When computers do the news, hoaxes slip in

Lack of human involvement is why hoaxsters love Google News

When a New Jersey teenager decided to create a fictional story about being hired by one of the Internet's largest companies, he knew just where to spread the news - with the unwitting help of the company itself.

Earlier this month, a link to a press release touting 15-year-old Thomas Vendetta's new job at Google appeared on Google News, a popular site that automatically trolls 4,500 sources for their latest posts. Mr. Vendetta had simply taken advantage of a service that allows the free posting of press releases. [Editor's note: The original version incorrectly stated that Vendetta had submitted his press release directly to Google News. Also, the original version mischaracterized Google News' popularity.]

The incident, while unusual, illustrates the hazards of Google's automated approach to picking news stories. And it throws an odd spotlight on an entire industry that has sprouted up to ensure that their clients' press releases pop up next to stories from major newspapers when users of Google or Yahoo go trolling for news.

Are these "aggregators" providing the news - or are they diluting it with the fakery, hucksterism, and puffery that affects the rest of the Internet?

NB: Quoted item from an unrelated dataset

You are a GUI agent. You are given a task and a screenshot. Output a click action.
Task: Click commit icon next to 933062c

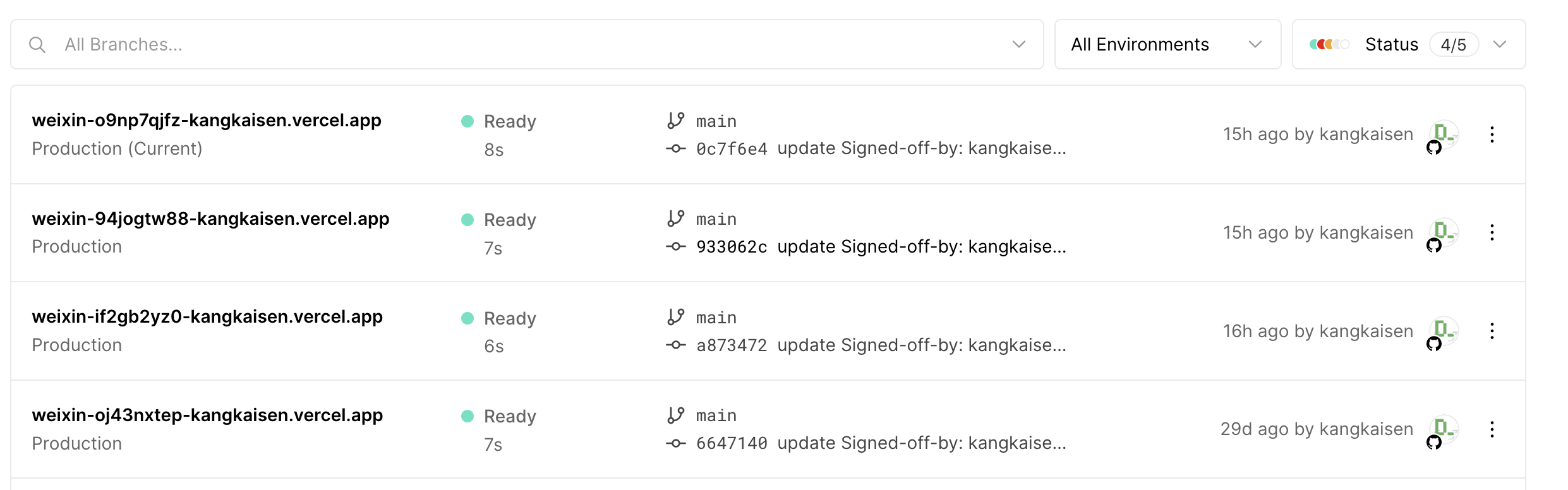pos(676,247)
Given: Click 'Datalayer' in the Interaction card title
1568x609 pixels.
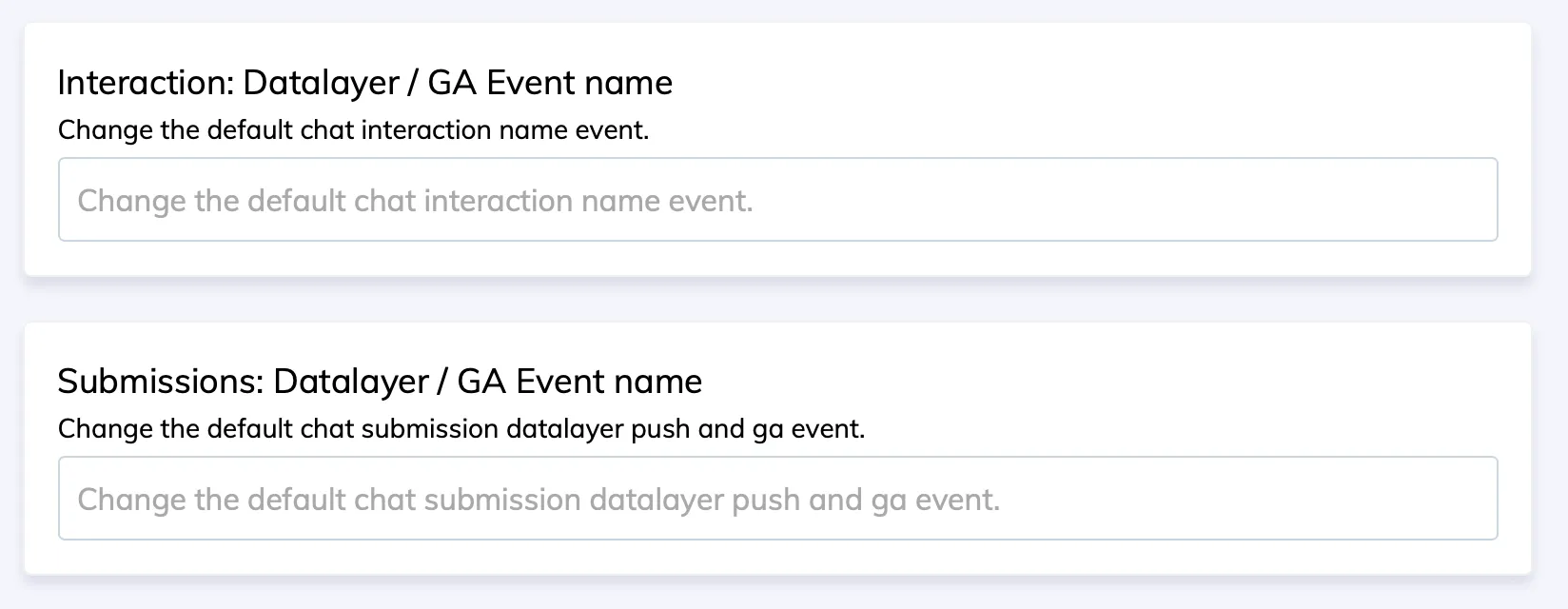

Google News says it constantly reviews its sources of news, and it dumped the service that allowed Vendetta's posting. And Yahoo News points out that its staffers make sure the stories labeled as "news" on its homepage come from respected sources.

Still, "It's the wild, wild West, and anything can happen," says Greg Jarboe, president of SEO-PR, one of several publicity firms that helps companies get higher placement on Internet search engines. "I've got to believe that at some point and time, the sheriff's got to get hired."

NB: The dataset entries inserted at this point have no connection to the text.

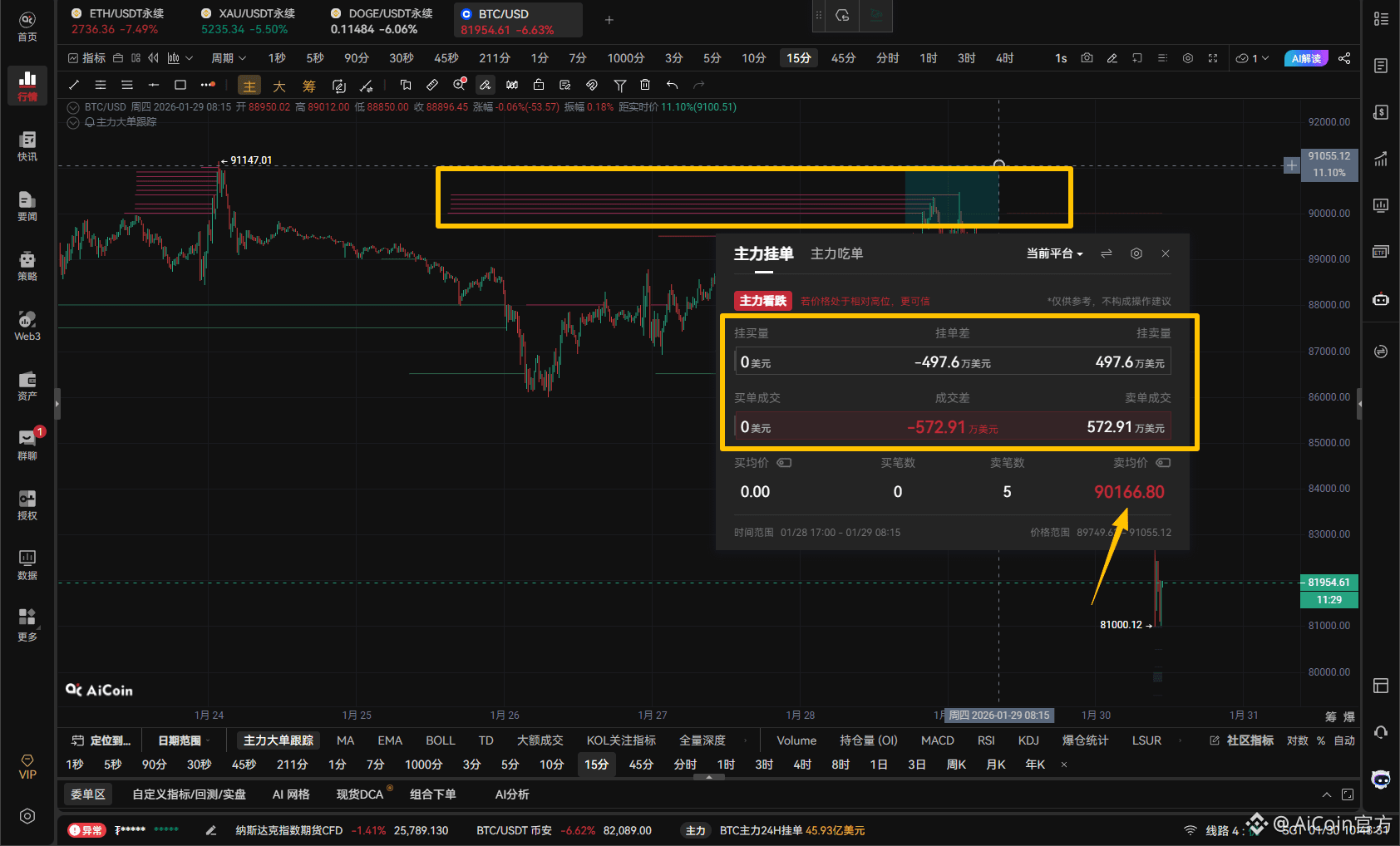Share the chart via the share icon
The width and height of the screenshot is (1400, 846).
pos(1344,58)
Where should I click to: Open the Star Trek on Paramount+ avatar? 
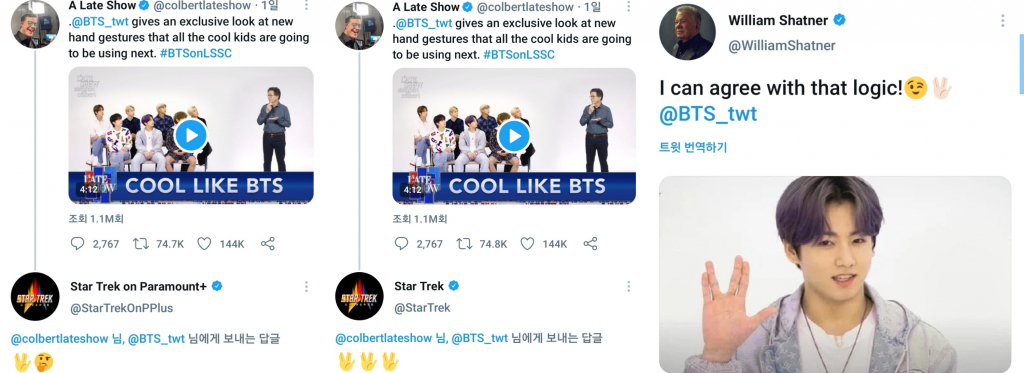pyautogui.click(x=35, y=297)
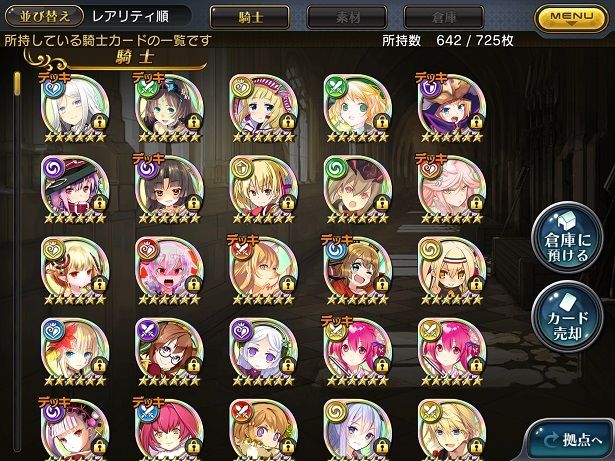Tap the カード売却 card sell button
615x461 pixels.
coord(567,317)
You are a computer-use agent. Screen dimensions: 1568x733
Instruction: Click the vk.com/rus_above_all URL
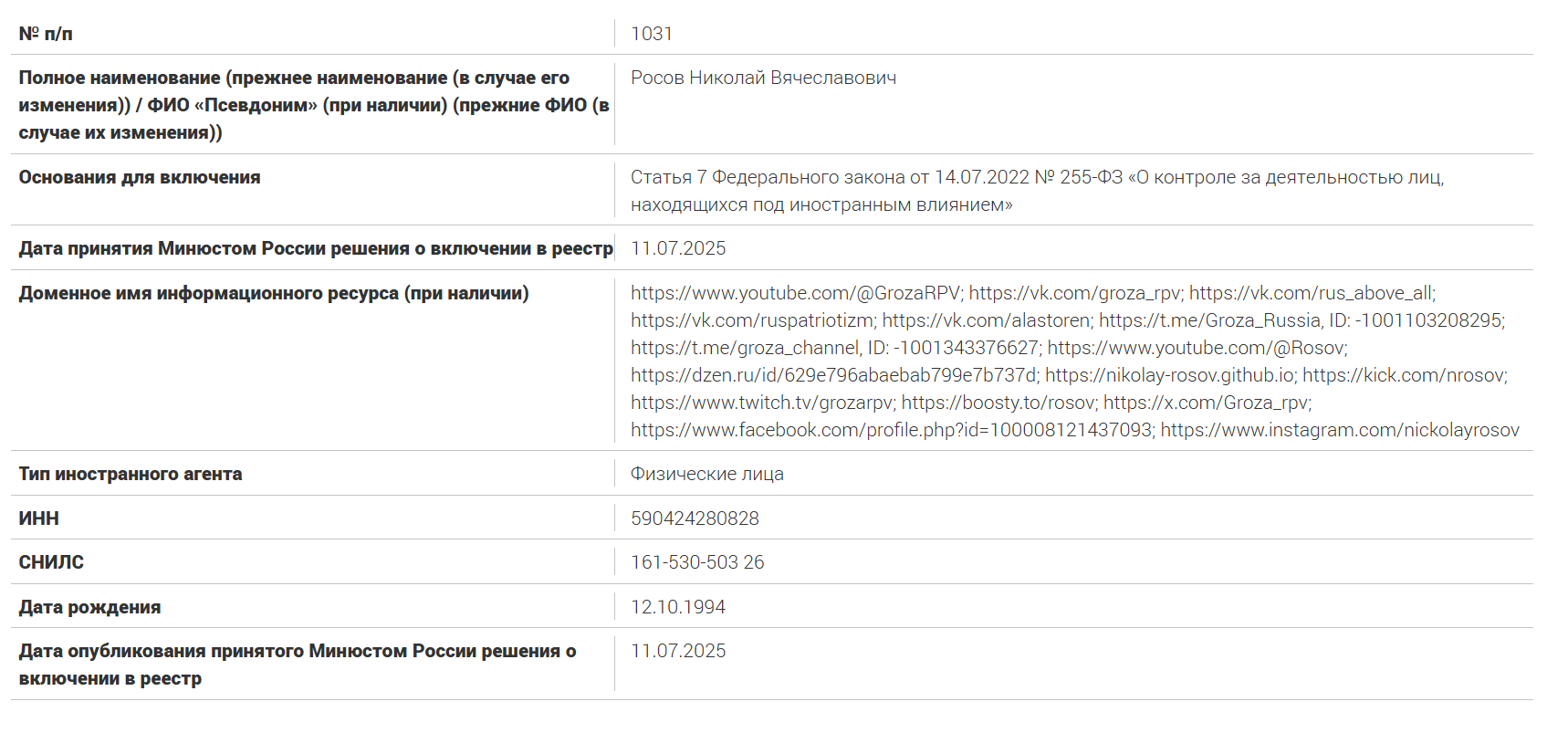tap(1311, 293)
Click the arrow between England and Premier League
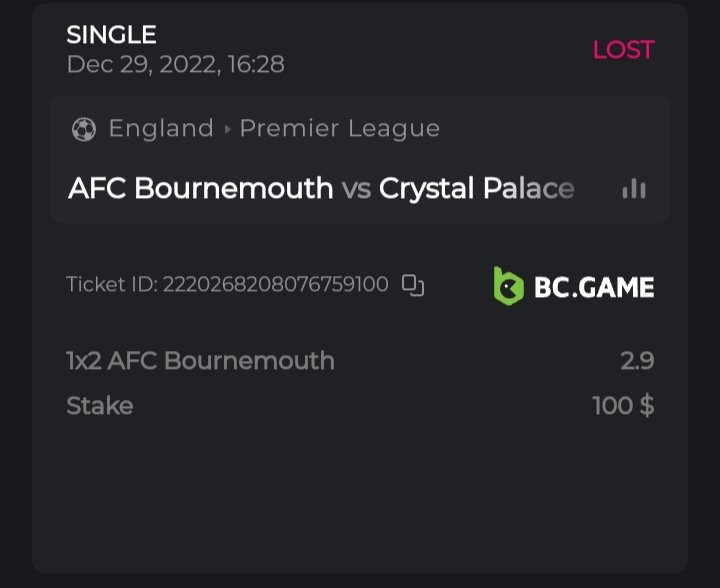 pos(227,129)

In Vendetta's case, he immediately regretted his actions after his hoax was uncovered - "I AM SORRY," he declared in an online message - and the press release was taken down. But the countless other people who try to use Google News and its rival sites to their advantage - including other hoaxsters, publicists, political activists - are not so apologetic.

The lack of human involvement is a big part of why publicists and hoaxsters love Google News. Computer algorithms, not people, choose which news stories, blog entries, and press releases appear first when someone types in a term like "iPod" or "Dick Cheney."

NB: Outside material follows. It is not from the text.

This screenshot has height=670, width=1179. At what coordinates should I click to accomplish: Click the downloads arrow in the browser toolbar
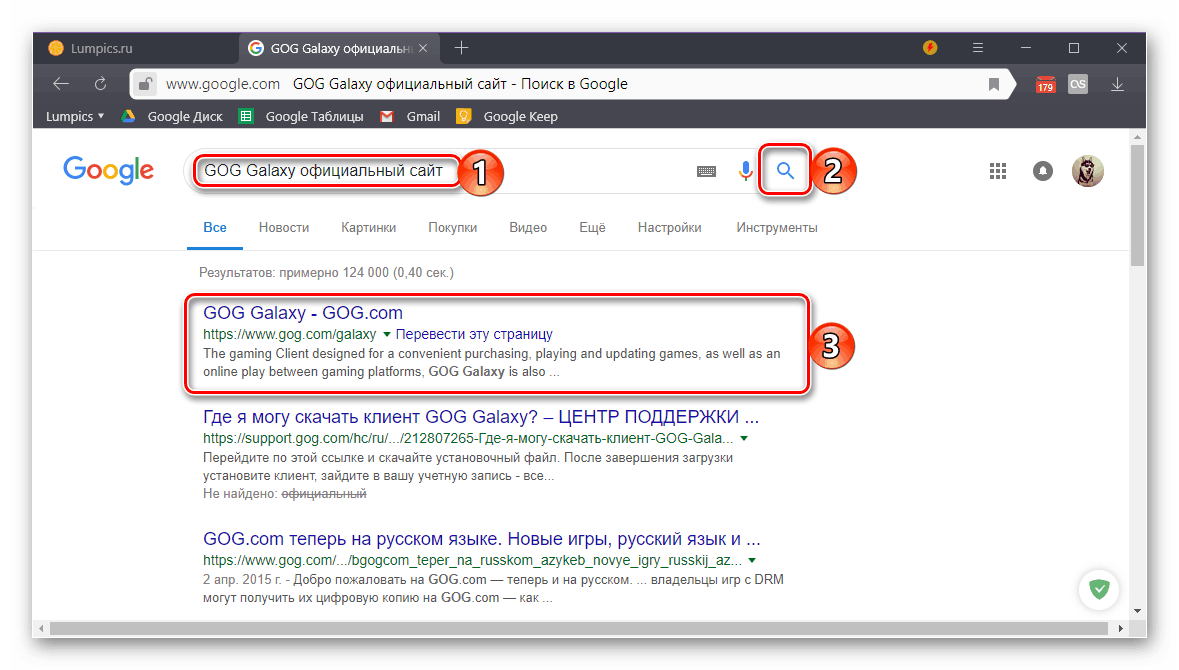pos(1116,84)
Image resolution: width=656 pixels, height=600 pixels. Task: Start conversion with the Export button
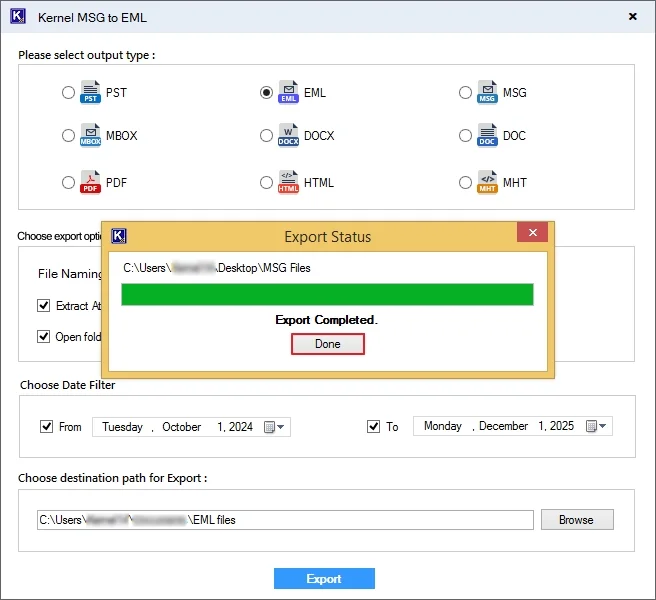[324, 579]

Until recently, press releases - which turn 100 this year - depended entirely on editors and reporters to gain traction. If the press didn't pay attention, the releases, like the proverbial falling tree in the forest, didn't make a sound.

The Internet has changed that, bringing press releases to the public. Anyone with the proper fee - or, in some cases, no money at all - can use publicity services to post releases that will be listed on Google News. Plenty of people are taking advantage of this opportunity: On a recent afternoon, a Google News search for the word "technology" pulled up 162,000 items, 34,400 of which were identified as press releases.

"The fundamental shift is that the media is no longer intermediating between the reader and the news source," Mr. Jarboe says.

There's plenty at stake: Jarboe reported that one of his clients, Southwest Airlines, made $2.5 million in ticket sales with the help of press releases posted on the Internet about special offers.

And why not? Yahoo News, which allows access to both press releases and news stories, averaged more than 25 million visitors a month in 2005, according to comScore, making it the most popular news site on the Internet; Google News clocked in with nearly 8 million.

When users launch searches, the sites point them to not just news stories and press releases but also partisan political sites and other alternative sources of news.

Indeed, a study by Eric Ulken in 2004, then a graduate student at the University of Southern California, found that searches for the full names of presidential candidates on Google News that year pulled up stories from nontraditional sources 40 percent of the time.

But while press releases and satire are labeled as such, Google News doesn't give users information about the difference between the missions of, say, a respected newspaper and a website devoted to political diatribes.

Publicists and activists aren't the only people interested in using news aggregator sites to their advantage. Earlier this month, another fake press release made its way onto Google News, this one falsely saying comic actor Will Ferrell had died in a hang-glider accident.

"In the old days, to perpetrate a hoax and get it in front of the eyes of the millions of people, you had to be in the media some way or have access to a reporter. Nowadays, literally anybody can do it," says Alex Boese, author of "Hippo Eats Dwarf: A Field Guide to Hoaxes and other BS."

Google News and its rival sites offer pranksters a forum that seems legitimate, adding credibility to fake stories, Mr. Boese says.

Indeed, Internet users worldwide started buzzing in 2003 when a story appeared on Yahoo News about the arrest of a time traveler on charges of insider trading. The story was from a tabloid newspaper called the Weekly World News that is infamous for its casual relationship with truth.

Ultimately, anyone who uses the news aggregation sites should consider the advice of Thomas Vendetta, the New Jersey teenager who wasn't actually hired by Google: "You're free to believe what you want, but be careful what you do believe."